Travelers allowed on Highway 212 Thursday morning passed through a curtain of smoke before reaching Lame Deer.
Two wildfires nearly put the Northern Cheyenne capital in a vice, and sparked a massive response from the tribal government. During a meeting Thursday, the tribe’s council chamber was transformed into an incident command center.
Councilwoman Norma Gourneau laid out the priorities for the tribal council to the Gazette following the briefing: “No loss of life. Taking care of our members, specifically our elders and the handicapped. Making sure people stay informed and protecting structures, but that’s low on the list.”

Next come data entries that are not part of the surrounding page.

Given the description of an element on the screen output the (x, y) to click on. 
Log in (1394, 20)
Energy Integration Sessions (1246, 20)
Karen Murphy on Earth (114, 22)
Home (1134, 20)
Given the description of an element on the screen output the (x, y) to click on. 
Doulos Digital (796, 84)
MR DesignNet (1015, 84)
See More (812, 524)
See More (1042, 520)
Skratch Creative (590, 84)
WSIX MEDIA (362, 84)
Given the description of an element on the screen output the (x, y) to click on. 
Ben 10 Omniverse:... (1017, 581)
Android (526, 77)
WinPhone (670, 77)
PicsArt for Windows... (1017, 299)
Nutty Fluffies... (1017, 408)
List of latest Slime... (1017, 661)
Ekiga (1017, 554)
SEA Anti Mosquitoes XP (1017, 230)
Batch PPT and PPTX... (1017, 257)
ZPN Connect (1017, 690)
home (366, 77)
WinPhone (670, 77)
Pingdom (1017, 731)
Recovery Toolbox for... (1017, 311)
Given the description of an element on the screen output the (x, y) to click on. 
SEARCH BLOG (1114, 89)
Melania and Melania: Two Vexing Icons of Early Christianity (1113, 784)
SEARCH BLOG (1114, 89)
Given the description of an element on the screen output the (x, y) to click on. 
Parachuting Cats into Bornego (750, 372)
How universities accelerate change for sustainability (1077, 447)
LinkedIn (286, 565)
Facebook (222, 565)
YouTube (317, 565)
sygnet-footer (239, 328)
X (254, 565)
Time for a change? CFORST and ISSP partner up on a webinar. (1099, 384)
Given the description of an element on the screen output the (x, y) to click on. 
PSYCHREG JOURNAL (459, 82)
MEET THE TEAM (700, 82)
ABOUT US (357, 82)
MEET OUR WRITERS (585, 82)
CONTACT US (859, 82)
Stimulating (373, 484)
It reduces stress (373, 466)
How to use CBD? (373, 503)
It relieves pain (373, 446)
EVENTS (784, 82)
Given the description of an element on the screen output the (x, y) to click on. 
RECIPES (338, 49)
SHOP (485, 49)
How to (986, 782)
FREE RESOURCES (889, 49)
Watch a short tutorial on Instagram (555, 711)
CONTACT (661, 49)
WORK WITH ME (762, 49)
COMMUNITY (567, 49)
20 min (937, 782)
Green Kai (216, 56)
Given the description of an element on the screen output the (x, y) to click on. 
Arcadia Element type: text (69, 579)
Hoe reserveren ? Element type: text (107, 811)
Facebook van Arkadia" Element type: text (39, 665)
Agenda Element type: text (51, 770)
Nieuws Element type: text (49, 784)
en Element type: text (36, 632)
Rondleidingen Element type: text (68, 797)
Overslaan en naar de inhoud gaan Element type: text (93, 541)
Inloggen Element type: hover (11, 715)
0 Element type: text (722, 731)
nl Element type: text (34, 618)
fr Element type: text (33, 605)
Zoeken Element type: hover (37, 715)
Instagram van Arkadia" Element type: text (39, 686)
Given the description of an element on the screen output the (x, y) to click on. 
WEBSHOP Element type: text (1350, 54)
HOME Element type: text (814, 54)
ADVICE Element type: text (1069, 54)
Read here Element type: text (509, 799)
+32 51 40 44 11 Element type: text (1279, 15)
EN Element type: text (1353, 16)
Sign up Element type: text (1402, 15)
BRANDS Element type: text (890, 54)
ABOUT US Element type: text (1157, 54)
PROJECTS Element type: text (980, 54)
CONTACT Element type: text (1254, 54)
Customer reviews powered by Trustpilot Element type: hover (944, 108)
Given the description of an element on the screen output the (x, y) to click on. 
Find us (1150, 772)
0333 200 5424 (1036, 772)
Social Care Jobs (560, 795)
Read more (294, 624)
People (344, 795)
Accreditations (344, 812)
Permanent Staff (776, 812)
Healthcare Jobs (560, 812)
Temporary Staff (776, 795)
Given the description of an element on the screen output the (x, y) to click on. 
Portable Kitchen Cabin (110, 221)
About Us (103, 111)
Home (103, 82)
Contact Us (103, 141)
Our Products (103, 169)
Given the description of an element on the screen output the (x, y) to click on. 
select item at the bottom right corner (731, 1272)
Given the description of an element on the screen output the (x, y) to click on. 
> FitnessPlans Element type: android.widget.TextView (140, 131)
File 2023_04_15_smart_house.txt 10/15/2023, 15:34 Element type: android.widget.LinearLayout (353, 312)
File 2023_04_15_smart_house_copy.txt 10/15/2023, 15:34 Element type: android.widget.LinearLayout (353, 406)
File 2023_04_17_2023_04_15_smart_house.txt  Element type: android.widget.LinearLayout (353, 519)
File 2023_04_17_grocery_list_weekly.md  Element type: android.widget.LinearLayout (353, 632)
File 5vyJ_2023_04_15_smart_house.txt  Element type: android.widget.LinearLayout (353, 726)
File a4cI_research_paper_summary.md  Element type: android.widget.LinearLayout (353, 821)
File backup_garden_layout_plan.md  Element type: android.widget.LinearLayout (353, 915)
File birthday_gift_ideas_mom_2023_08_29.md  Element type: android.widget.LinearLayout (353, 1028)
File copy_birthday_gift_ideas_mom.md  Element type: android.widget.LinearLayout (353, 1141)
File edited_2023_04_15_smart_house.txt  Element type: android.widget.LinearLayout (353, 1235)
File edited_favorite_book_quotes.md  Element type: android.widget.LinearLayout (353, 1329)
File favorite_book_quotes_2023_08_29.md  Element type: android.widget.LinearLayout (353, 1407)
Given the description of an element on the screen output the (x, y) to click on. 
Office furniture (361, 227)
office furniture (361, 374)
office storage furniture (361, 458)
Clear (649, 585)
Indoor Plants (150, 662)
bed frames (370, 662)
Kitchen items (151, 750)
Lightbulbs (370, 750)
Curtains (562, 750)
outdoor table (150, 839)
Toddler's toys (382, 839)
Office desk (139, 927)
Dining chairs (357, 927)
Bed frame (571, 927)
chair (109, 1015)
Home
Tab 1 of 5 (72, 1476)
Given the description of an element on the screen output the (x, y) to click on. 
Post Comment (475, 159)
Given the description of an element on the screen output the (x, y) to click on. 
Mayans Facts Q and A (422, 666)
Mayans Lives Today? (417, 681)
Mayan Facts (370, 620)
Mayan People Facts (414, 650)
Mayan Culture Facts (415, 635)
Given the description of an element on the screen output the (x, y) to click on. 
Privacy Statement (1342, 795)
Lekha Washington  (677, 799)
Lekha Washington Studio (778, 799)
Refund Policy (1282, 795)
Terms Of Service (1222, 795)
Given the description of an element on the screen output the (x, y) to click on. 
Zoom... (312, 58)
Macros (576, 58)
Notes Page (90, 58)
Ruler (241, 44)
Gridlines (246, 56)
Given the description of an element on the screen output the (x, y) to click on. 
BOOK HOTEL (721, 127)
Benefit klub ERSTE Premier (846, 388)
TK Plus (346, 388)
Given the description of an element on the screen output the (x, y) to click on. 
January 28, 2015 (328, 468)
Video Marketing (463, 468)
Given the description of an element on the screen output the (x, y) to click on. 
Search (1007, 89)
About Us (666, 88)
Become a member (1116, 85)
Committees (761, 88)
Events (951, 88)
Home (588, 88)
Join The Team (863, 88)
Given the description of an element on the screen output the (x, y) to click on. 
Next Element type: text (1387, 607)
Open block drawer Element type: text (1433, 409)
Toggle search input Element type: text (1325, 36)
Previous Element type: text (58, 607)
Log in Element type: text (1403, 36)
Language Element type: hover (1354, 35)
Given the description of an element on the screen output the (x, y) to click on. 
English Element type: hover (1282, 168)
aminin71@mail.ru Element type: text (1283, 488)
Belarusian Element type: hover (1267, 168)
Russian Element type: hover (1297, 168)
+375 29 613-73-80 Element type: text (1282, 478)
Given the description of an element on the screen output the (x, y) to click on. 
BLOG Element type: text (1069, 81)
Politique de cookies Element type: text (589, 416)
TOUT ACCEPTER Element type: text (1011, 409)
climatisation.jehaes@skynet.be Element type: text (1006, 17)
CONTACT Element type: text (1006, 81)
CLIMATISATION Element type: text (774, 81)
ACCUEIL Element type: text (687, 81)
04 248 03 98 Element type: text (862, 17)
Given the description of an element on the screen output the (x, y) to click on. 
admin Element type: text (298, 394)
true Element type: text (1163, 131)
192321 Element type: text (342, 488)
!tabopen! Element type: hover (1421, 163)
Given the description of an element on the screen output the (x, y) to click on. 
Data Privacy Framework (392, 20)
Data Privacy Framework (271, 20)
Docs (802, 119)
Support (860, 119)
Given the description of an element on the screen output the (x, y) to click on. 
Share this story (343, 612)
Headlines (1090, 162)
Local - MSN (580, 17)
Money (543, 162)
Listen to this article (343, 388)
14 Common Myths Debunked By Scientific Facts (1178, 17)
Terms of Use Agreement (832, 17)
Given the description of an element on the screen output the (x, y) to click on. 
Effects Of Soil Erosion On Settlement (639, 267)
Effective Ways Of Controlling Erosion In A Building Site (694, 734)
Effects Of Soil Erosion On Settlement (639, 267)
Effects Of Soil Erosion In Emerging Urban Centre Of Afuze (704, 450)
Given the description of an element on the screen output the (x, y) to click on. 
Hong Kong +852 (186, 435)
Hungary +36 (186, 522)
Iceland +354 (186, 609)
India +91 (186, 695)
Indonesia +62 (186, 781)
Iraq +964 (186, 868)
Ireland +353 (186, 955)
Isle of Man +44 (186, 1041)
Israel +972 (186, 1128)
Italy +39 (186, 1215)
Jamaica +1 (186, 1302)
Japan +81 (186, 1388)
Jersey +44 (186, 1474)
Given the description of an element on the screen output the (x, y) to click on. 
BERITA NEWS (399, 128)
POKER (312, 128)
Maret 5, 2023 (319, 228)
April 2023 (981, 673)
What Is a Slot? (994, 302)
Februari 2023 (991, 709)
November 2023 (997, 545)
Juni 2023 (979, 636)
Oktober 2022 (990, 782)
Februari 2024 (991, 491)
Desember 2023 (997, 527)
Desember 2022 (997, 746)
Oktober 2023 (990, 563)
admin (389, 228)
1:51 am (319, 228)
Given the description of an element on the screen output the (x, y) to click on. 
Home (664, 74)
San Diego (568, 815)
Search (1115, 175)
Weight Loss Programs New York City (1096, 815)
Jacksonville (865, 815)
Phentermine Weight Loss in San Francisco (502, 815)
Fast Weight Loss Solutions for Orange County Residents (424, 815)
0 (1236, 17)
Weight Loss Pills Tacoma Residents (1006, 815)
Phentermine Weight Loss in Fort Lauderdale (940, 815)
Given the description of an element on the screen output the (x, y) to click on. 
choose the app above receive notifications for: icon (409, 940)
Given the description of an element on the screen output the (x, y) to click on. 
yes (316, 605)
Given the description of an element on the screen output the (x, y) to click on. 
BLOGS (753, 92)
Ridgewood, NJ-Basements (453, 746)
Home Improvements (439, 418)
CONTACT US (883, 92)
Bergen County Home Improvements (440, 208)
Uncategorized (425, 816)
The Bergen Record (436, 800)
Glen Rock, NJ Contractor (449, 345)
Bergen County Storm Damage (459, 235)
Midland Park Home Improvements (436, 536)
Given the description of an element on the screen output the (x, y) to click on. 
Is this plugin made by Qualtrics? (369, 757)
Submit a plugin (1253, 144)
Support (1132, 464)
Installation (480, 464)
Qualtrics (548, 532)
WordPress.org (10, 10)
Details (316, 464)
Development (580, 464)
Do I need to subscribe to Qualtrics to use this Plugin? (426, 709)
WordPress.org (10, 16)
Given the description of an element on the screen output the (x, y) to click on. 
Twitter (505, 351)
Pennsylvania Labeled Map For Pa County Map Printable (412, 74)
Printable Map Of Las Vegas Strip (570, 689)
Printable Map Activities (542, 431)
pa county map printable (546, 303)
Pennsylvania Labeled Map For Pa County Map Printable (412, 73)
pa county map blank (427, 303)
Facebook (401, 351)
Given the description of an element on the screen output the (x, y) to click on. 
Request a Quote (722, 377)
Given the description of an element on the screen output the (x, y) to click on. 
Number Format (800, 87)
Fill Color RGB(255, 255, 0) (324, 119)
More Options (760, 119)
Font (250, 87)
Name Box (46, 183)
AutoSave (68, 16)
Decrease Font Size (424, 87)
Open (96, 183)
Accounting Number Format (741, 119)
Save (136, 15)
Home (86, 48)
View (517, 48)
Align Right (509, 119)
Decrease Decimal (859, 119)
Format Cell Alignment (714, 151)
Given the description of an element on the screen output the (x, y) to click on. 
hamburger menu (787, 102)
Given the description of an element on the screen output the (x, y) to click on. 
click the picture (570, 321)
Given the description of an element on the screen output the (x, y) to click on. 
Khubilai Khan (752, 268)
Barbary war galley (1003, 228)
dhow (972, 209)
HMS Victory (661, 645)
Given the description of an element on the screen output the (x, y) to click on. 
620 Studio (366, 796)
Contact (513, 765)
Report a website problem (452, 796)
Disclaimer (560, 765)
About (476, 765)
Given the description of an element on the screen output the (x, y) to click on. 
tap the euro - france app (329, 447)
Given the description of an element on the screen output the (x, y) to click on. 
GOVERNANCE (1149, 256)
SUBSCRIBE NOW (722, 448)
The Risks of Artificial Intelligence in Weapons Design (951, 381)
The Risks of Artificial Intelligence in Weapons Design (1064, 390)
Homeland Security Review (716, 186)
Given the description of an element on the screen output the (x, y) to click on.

She said that as of Thursday's meeting, no injuries had been reported due to either fire.
Tribal, local and federal firefighters have been wrangling with wildfires burning in Rosebud County and on the reservation since Sunday, when the Richard Spring fire began southwest of Colstrip. It has since spread to over 166,000 acres, according to a National Interagency Coordination Center report on Thursday morning.
A second fire, just west of Lame Deer, was reported Tuesday. It has since reached over 4,600 acres, according to NIFC. The cause of the fire is still under investigation.
Officials urged all Lame Deer residents to leave town about 11 p.m. Wednesday night, and not return until told to. Transportation was provided for some residents at the town's Boys and Girls Club.
Gourneau braced herself at the start of the week. She joined the “town crier,” who drives a Subaru fitted with a PA system, on a trip to Ashland on Tuesday to alert residents to be prepared to evacuate. They left with the Subaru speckled red with retardant dumped by a C-130.
The only real frustration, she said, was seeing the number of people who stayed in town, despite the barrage of warnings both online and from the town crier.
John Grinsell, who serves in law enforcement for the Northern Cheyenne, said during the briefing that some people in Lame Deer can be "stubborn," resisting the evacuation order. He and others working security still managed to run two buses with evacuees to Red Cross shelters Wednesday night.
Evacuation areas also include Ashland Divide, Rabbit Town, North Tongue River Road, St. Labre Indian Academy, Ashland, Muddy Cluster and Rosebud Cut Across, according to a press release Thursday morning from the Northern Cheyenne Emergency Services.
Around lunchtime Thursday, food started flowing out of the Boys and Girls Club. Tribal members loaded boxes of sack lunches into the back of a minivan bound for Birney. District representative Gwen Talawyma and three of her children then went door-to-door.
“I’ve been doing this since the pandemic … The announcement went out about food in Lame Deer, but a lot of people here still aren’t aware of it. I try to keep them as informed as possible,” said Talawyma, elected to the tribal council in November of last year.
On the southern edge of town, a black reminder of the fire season stretched from a private lot to the road. While the reservation prepared for the oncoming Richard Spring fire Tuesday, a trailer erupted in flames.
Talawyma’s adolescent sons were among the first to help snuff out the flames, shoveling dirt onto the fire to halt the spread.
During her trip through Birney, she reminded residents that the town was still under a pre-evacuation notice. Flashlights, she told the Gazette, were the biggest necessity for residents. They just saw their lights come back on the previous night after two days with no electricity.
Power and cell service kicked back on Wednesday evening for the larger towns on the reservation, as well as Ashland and Broadus, after the Richard Spring fire ate through several dozen power poles in the region. The damage to the transmission lines left the majority of Tongue River Electric Cooperative customers without power.
Fire crossing Highway 212 caused a closure of the highway Wednesday night. It remains closed "until further notice" between Crow Agency and Broadus, according to a social media post from Rosebud County Sheriff Allen Fulton. Local traffic and deliveries are being allowed, and drivers are being warned about firefighter activity and cattle on the roadway. As of early Thursday morning, the fire was still active south of Highway 212 and east of Lame Deer.
The Red Cross has established an evacuation center in Busby at the Northern Cheyenne High School. The shelter is located at 1 Campus Drive.
Andrew Harper with the Red Cross, also present Thursday in Lame Deer, said at least 150 people have come through the shelter in Busby. That includes both elders and entire families. At least 30 elders are staying in hotel rooms in Hardin, the cost covered by the tribe.
Additionally, the Red Cross is assisting with a partnership between the Crow and Northern Cheyenne Tribes to operate a shelter at the Crow Tribal Multi-Purpose Building in Crow Agency. That shelter is located at 178 Multi-Purpose Road.
A Type 2 incident management team officially took command Thursday for both the Richard Spring and Lame Deer fires.